- WORK TO COMPLETE
If a line below contains the word "screenshot", count it. Please give the total and nothing else.

-- DATA FOR THIS EXERCISE follows --

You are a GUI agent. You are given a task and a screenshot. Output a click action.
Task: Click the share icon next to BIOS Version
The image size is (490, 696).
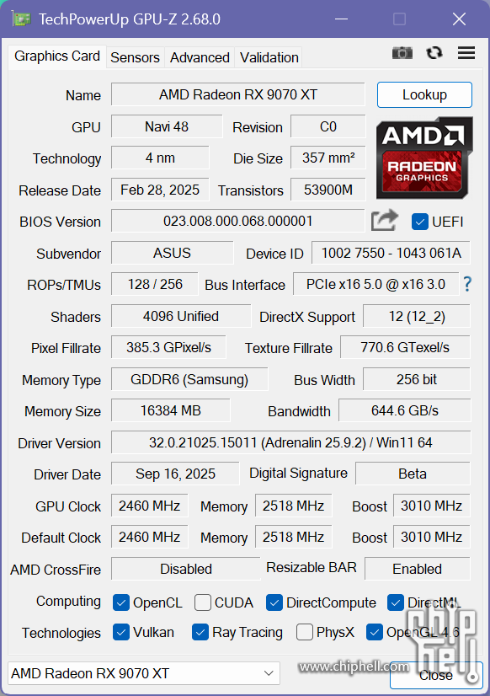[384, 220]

-- DATA FOR THIS EXERCISE concluded --
-- DATA FOR THIS EXERCISE follows --

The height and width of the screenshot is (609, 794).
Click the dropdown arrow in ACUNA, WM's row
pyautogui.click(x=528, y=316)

-- DATA FOR THIS EXERCISE concluded --

- RESPONSE AREA
2